• [Aim of the task]: Leaving every image behind, reproduce the records word for word.
[Opening Exercise material section]
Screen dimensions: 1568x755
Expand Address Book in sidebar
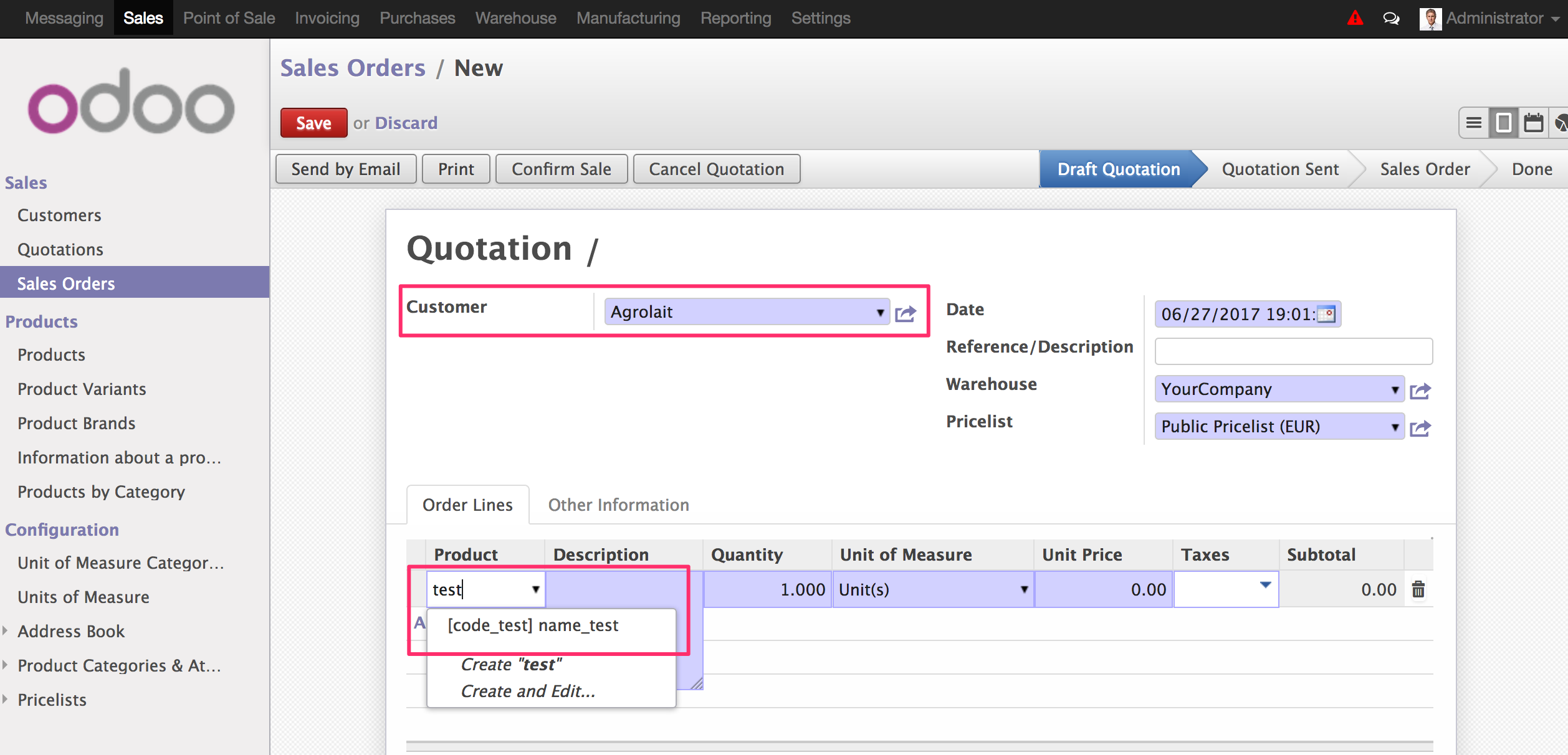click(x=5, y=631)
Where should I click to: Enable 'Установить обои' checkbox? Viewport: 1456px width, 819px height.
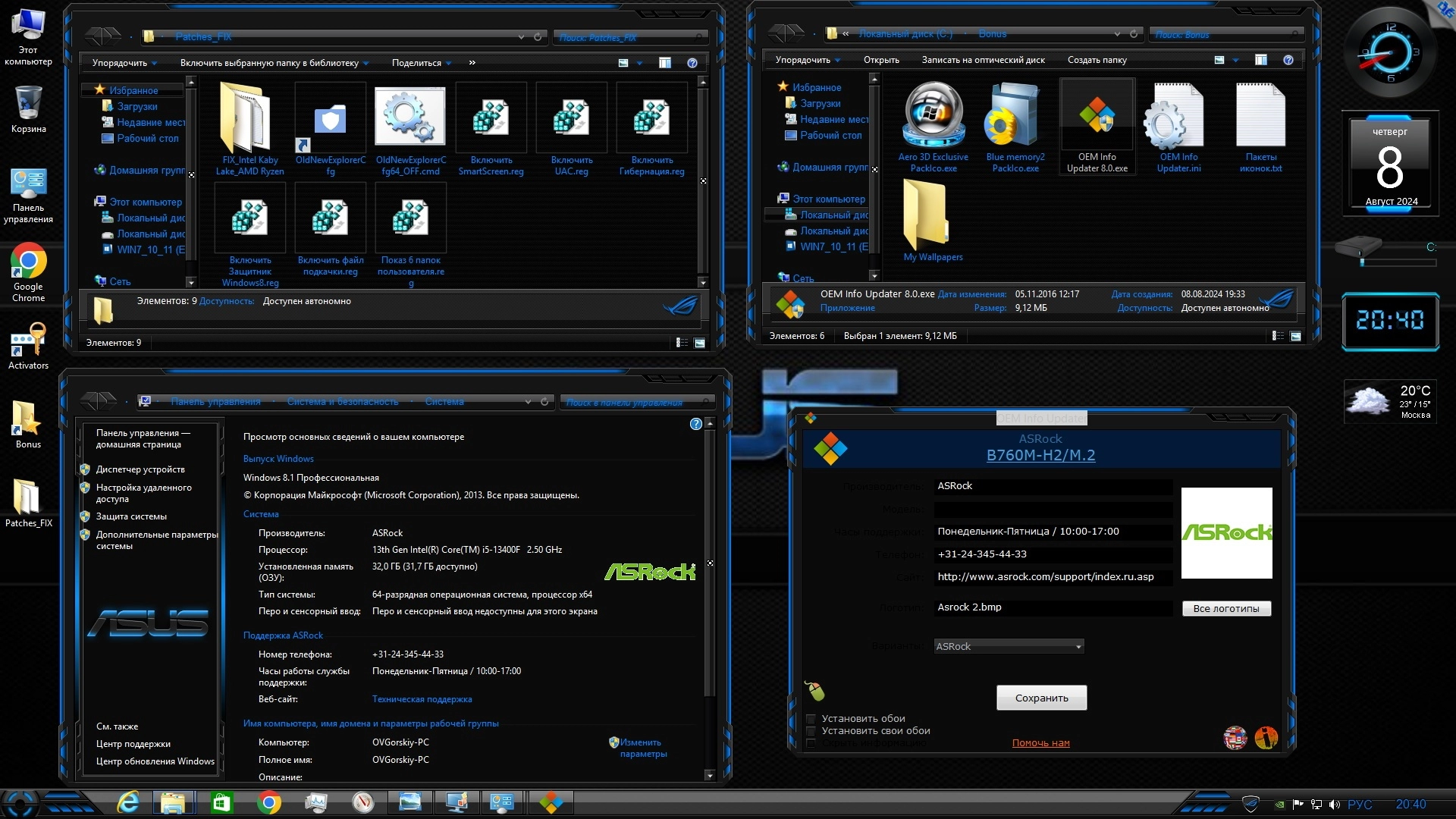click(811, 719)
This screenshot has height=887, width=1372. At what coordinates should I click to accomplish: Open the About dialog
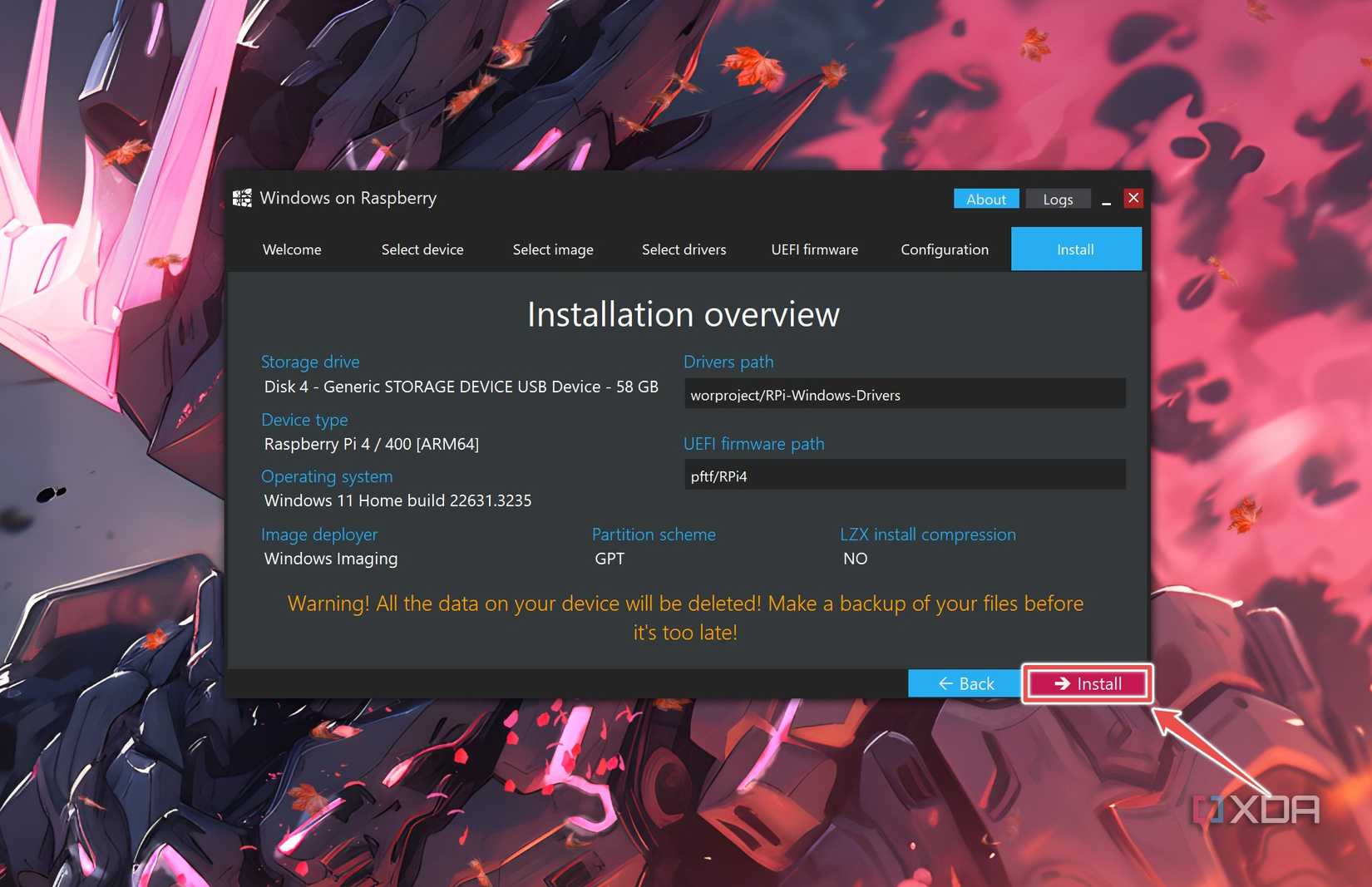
[Closing Exercise material section]
• [Answer for the task]:
Screen dimensions: 1568x755
Expand Address Book in sidebar
click(x=5, y=631)
Where should I click to: Enable 'Установить обои' checkbox? Viewport: 1456px width, 819px height.
click(811, 719)
This screenshot has height=887, width=1372. At what coordinates should I click to accomplish: Open the About dialog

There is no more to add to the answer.